そして横一列に展開したゴブリンどもが、木々の間から一斉にクロノ目掛けて駆けてくる。
「いくぞ……《覇獣撃破》――ッ!」
転生する際に引き継いだ制御不能の近接戦闘用のスキル。
それをクロノは発動した。
轟――――ッッッッ!
という凄まじい音とともに、辺りを埋め尽くす激しい閃光と爆風。
あまりの光と風の勢いに、皆は目を閉じて顔を庇う。
光と風は一瞬で止んだ。
「な……こ、これは……!」
最初に目を開けたスミレが声を漏らす。
それに続いて目を開いた一同の目の中に、とんでもない光景が飛び込んでくる。
襲いかかってきたゴブリン――否、それどころか、生い茂っていた木々までもが数十メートル先まで消し飛んでいるではないか。

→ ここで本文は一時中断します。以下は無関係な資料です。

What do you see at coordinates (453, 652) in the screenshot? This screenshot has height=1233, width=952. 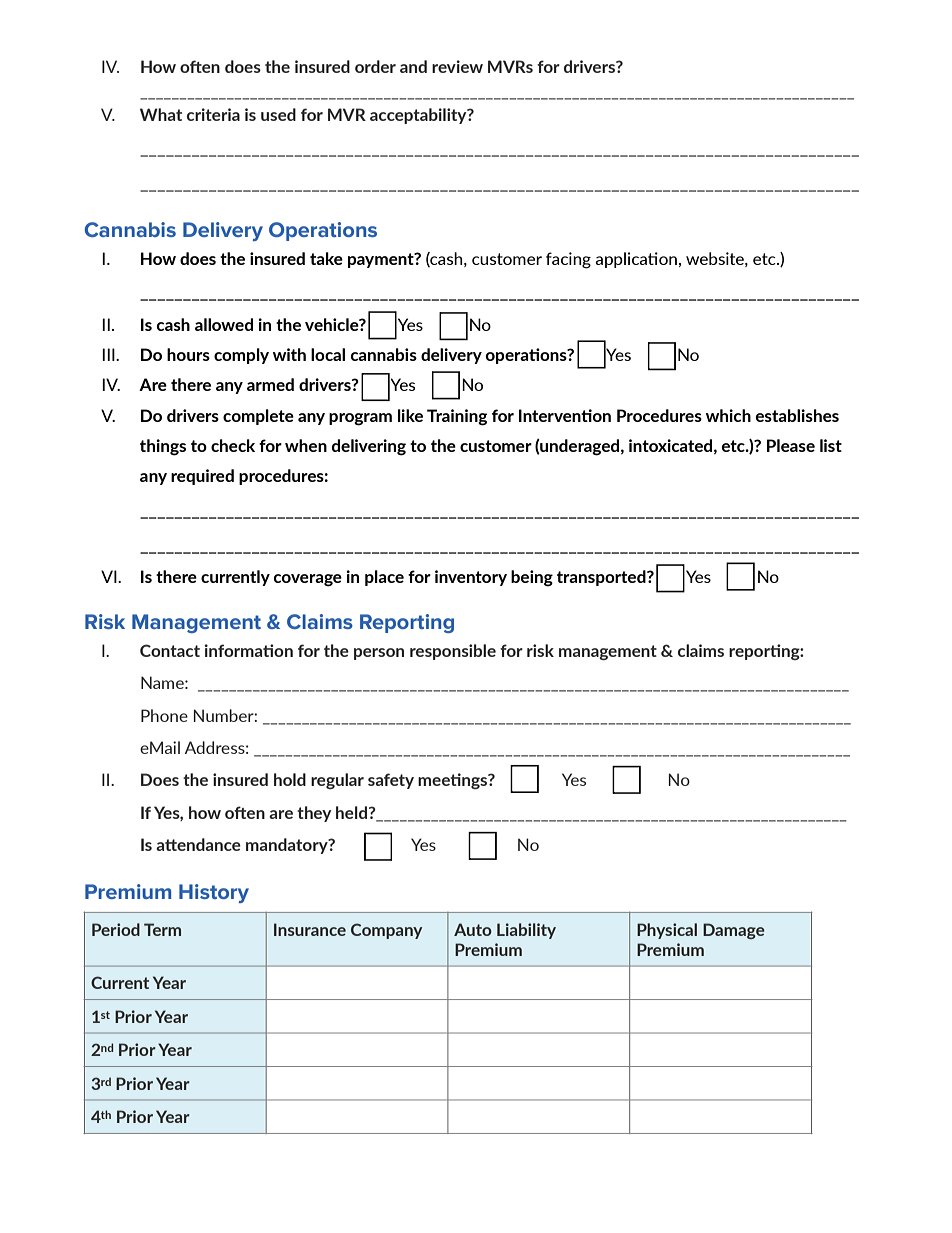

『馬……鹿ナ……ッ、貴様、本……当に、人間カ……?』
「ほう、吾輩の攻撃に耐えたか。やはりこの体になったことで出力が下がっておるのか?」
全身ズタボロになりながら、唯一生き残っていたゴブリンキングに、クロノはそんなことを言いながら近づいていく。
「だが、これで終わりだ」
『待っ――――』
待ってくれ! とでも言いたかったのだろうか。